Seven reasons to invest in an investment company this year

David Prosser looks at why an investment company could be the best option for investors.

Investment companies are enjoying a purple patch. Closed-ended funds raised more than £5bn from investors last year according to the Association of Investment Companies, more than in any previous year.

Investment companies aren’t for everyone, since the assets they buy won’t suit the risk profile of all investors. But if you are considering stock market investment for the year ahead – or other assets where a closed-ended fund is one way to get exposure – there is a long list of good reasons why an investment company could be the best option (and why the sector is now so popular).

Competitive costs

Investment companies have long restricted in paying sales commissions to financial advisers, so they’ve historically been cheaper than other types of investment funds, which have had to factor such expenses into their fee structures. Now all funds are barred from paying commissions, costs are coming down, but many investment companies have responded by cutting their fees even further.

Strong performance

Past performance doesn’t tell you what will happen in the future, but looking back, investment companies have an excellent track record relative to their peers. Aided by some of their structural advantages, investment companies outperformed open-ended funds in 12 out of 15 sectors over the five years to the middle of 2015, and repeated the trick in nine out of 15 sectors on a 10-year basis.

Good record on income

Investment companies are allowed to retain income in good years in order to fund pay-outs during times when dividends are harder to come by. This means they can offer a stream of consistent income payments to investors. More than a fifth of closed-ended funds that have been around for more than 10 years have raised their dividends for at least 10 years in a row. A growing number of funds have done the same thing over three or more decades.

Structural certainty

Investment company managers have an advantage over their peers at other types of fund: they know exactly how much money they have to manage and that this sum will not vary each day. Closed-ended funds have a fixed number of shares in issue; by contrast, open-ended funds issue shares when investors want to buy and cancel them when investors sell. As a result, the manager has to worry about inflows and outflows of funds, as well as the underlying assets.

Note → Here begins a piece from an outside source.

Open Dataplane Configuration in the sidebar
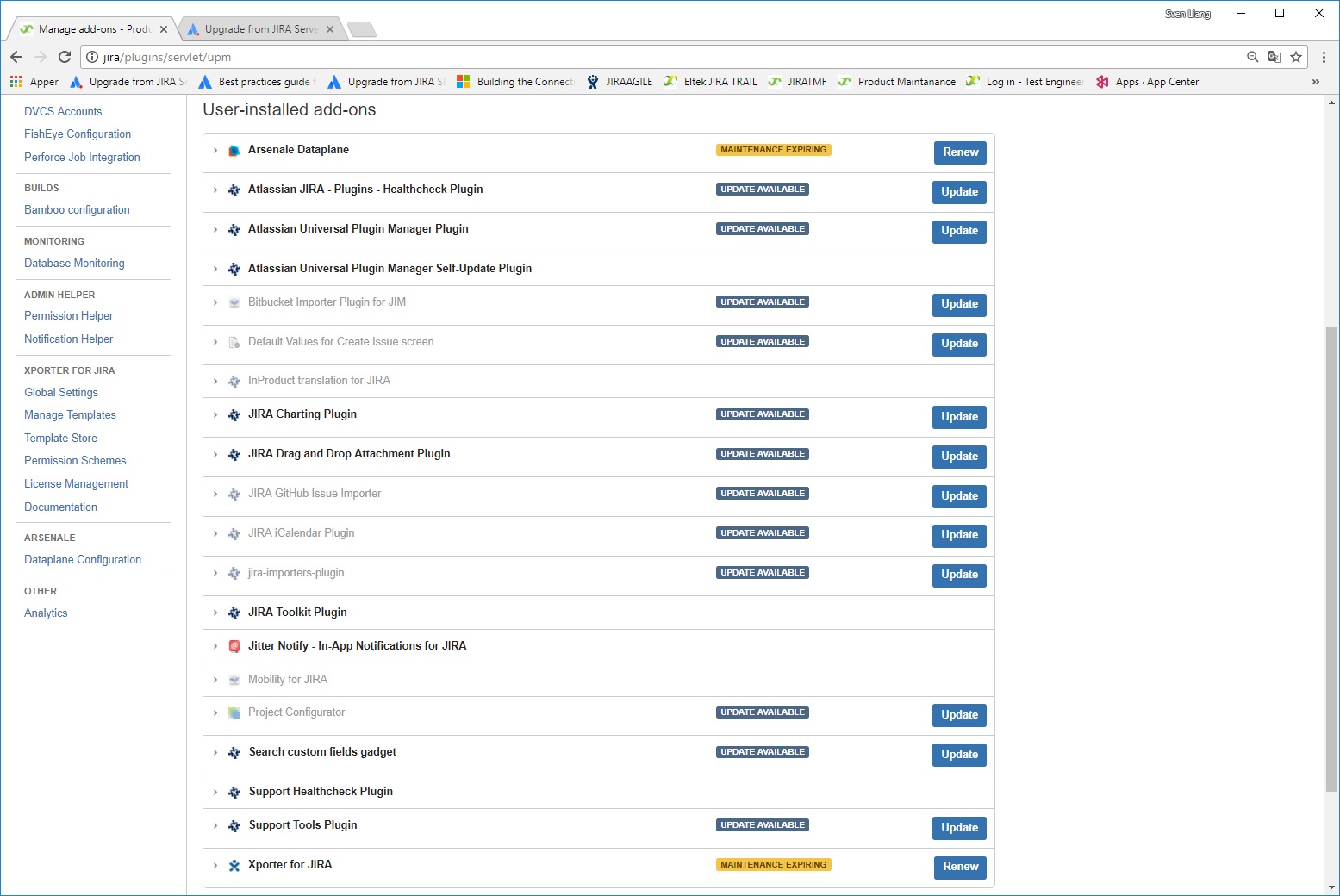Image resolution: width=1340 pixels, height=896 pixels. pyautogui.click(x=82, y=559)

Independent board structure

Investment companies are stock market companies run by independent boards. Just like any other board, these boards have a legal duty to safeguard shareholders’ interests. If performance disappoints in some way, they must hold the fund’s manager to account – managers can be hired and fired if this is deemed necessary.

Ability to take on gearing

Gearing boosts returns when markets are rising, but only investment companies are allowed to borrow money in order to invest in this way. If you’re investing on the assumption that asset prices will rise, gearing is therefore an attractive way to boost your returns.

Ideal for specialist investment

Investment companies’ fixed number of shares in issue makes them a good way into specialist asset classes where holdings may be illiquid. Open-ended fund managers feel nervous about such assets since they can never be sure about when they might have to sell in order to meet the demands of investors wanting to take their money out of the fund.